--- DATA RECORDS Enclosed Below ---

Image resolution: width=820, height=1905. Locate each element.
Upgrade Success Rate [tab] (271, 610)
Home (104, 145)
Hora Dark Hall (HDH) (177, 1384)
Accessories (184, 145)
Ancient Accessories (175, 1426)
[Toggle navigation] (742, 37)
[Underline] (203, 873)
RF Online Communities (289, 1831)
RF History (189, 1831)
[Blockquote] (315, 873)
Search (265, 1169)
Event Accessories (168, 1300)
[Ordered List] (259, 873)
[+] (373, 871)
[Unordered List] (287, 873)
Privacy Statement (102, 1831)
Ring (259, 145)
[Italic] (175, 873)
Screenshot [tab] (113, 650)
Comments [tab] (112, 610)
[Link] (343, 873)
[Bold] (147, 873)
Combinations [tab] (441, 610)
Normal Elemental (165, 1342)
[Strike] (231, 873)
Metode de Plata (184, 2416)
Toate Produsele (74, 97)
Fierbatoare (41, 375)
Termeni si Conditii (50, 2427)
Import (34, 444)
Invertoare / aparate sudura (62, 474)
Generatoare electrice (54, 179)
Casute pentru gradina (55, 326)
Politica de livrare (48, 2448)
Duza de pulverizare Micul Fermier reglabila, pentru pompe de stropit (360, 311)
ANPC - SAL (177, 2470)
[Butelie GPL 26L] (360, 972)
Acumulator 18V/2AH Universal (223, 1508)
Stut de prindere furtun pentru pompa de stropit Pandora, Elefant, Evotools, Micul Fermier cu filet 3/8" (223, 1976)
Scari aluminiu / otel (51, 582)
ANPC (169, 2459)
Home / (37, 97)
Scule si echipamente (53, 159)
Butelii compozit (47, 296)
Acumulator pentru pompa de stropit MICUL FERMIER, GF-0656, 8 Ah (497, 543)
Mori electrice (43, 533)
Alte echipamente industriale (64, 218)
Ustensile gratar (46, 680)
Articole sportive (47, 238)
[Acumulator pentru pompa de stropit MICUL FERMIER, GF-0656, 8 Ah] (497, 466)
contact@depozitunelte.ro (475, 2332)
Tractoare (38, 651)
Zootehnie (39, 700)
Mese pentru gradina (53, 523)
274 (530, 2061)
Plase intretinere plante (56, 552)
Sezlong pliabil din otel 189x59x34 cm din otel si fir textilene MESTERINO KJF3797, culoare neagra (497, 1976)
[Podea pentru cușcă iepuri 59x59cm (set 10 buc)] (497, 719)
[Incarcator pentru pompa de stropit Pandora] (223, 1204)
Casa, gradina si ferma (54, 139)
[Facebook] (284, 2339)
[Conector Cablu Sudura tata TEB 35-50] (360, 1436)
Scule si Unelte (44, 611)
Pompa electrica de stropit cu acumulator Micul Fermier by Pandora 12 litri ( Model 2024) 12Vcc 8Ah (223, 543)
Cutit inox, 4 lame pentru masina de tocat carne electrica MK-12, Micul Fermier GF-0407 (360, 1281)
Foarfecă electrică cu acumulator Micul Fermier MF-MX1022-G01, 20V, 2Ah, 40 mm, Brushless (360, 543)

--- End of Enclosed DATA RECORDS ---

TASK DESCRIPTION: What lines above mention "electrice"? Copy each one.

TASK RESULT:
Generatoare electrice (54, 179)
Mori electrice (43, 533)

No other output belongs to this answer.